Almar Gordon Stigand, soldier and colonial civil servant, was the son of William Stigand, British consul at Palermo, Italy, and was educated at the famous public school in Rugby, Warwickshire. From 1896 to 1898 he served in the police force of the Cape Colony and then entered the civil service of Bechuanaland (now Botswana plus the northern districts of the Northern Cape, South Africa). He was stationed in Mafikeng and during the Anglo-Boer War was in active service in defence of that town. At the conclusion of the war in 1902 he was transferred to Gaberone and in 1904 became an acting assistant civil commissioner. During World War I (1914-1918) he participated in the campaign in German South West Africa (now Namibia) during 1914/5, arrived in England in March 1916, served in the West Kent Regiment, was a member of the British Military Mission to Rome, and attained the rank of Captain.

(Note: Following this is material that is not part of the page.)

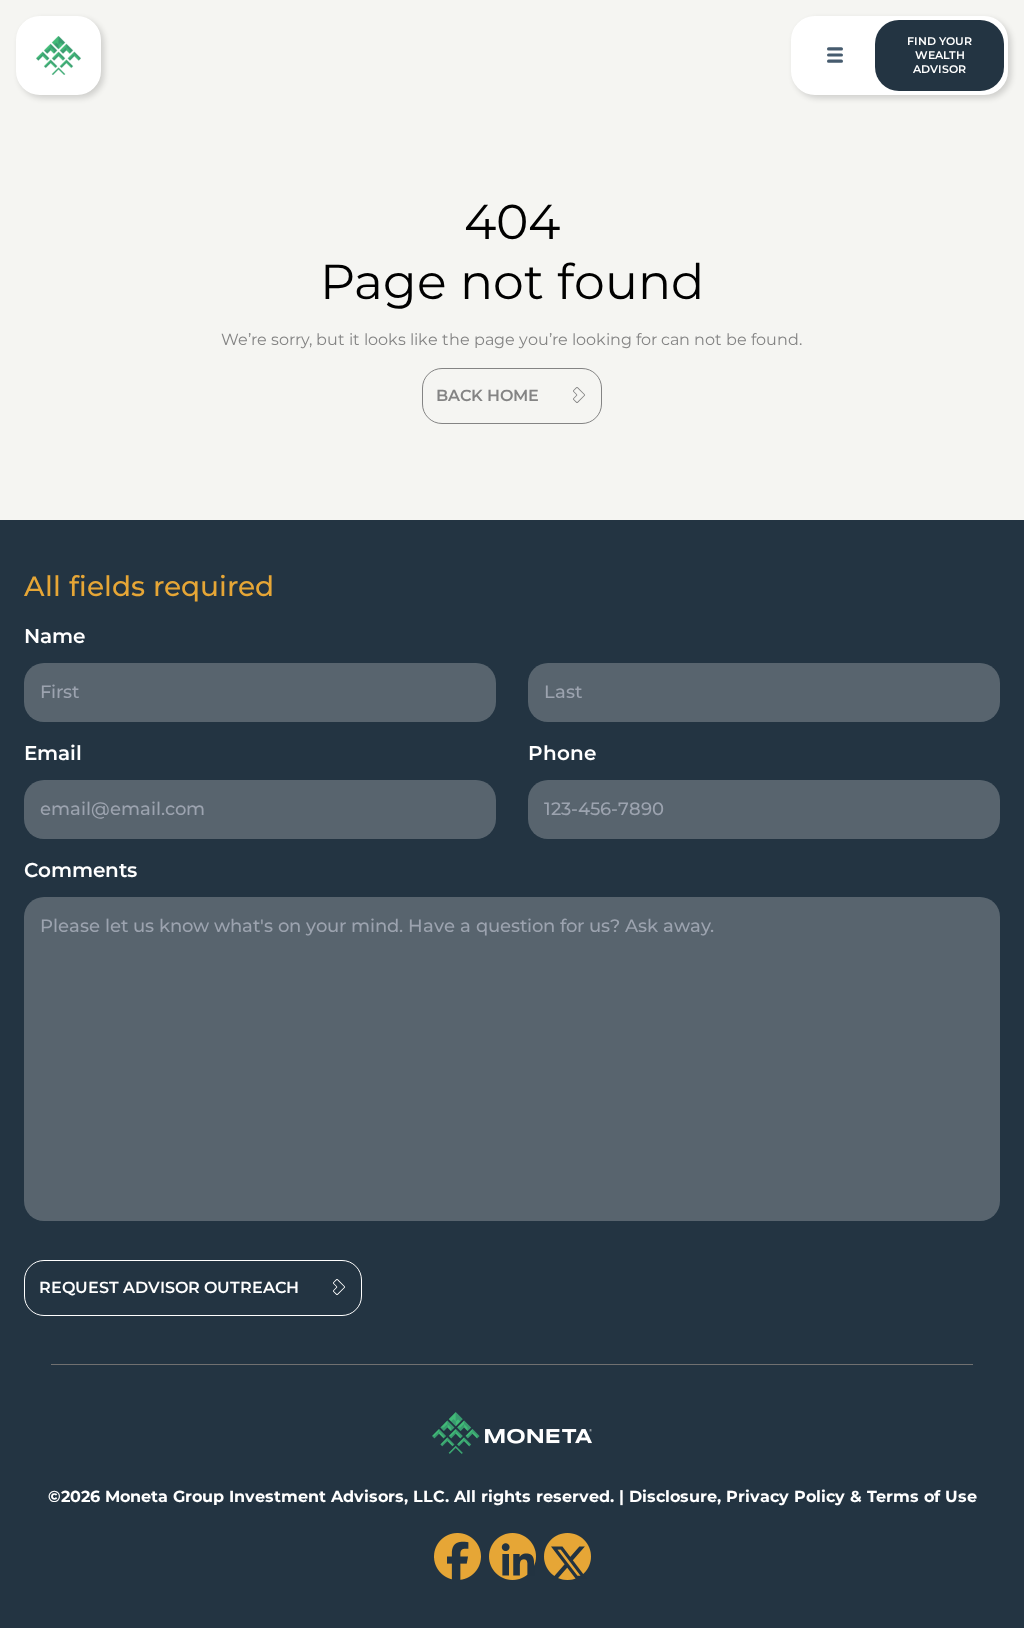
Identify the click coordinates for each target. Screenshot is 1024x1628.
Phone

From before World War I Stigand served as magistrate of Ngamiland, an administrative district of the Bechuanaland Protectorate (now Botswana) with its headquarters at Maun. There he went far beyond the requirements of his official duties to explore and map the Okavango Delta and the wider Ngamiland and Ghanzi regions, doing his elaborate mapping work by compass traverse and becoming an authority on the geography of the region. He published his 'Notes on N'Gamiland', including a map, in The Geographical Journal (London, 1912, Vol. 36, pp. 376-379) and in the Transactions of the Royal Society of South Africa (1913, Vol. 3, pp. 379-392). About ten years later he contributed another paper, titled 'Ngamiland' (with map), to The Geographical Journal (1923, Vol. 62, pp. 401-419). Among others he discussed the levels of Lake Ngami and speculations of its drying up by David Livingstone* and others. Stigand himself described the paper as of less importance than the map. Logan (1969) described the paper as 'A non-professional and only half-accurate account of the area'. However, according to VanderPost (2005) the map belonged to a new era of professionalism and became a leading example of mapping in the Bechuanaland Protectorate. The culmination of Stigand's work was the official publication of his two-sheet 'Sketch map of Ngamiland and Ghanzi', at a scale of 1:500 000, by the Geographical Section of the (British) General Staff in 1925. In that same year, when he was resident magistrate of Molepolole, his knowledge and map proved useful to the expedition led by the geologist A.L. du Toit* to investigate the feasibility of the Kalahari irrigation scheme proposed by E.H.L. Schwarz*.
Stigand visited England in July 1923 and returned to England again in May 1930. By 1929 he was on the Royal Army Reserve of Officers and a senior resident magistrate in the Bechuanaland Protectorate.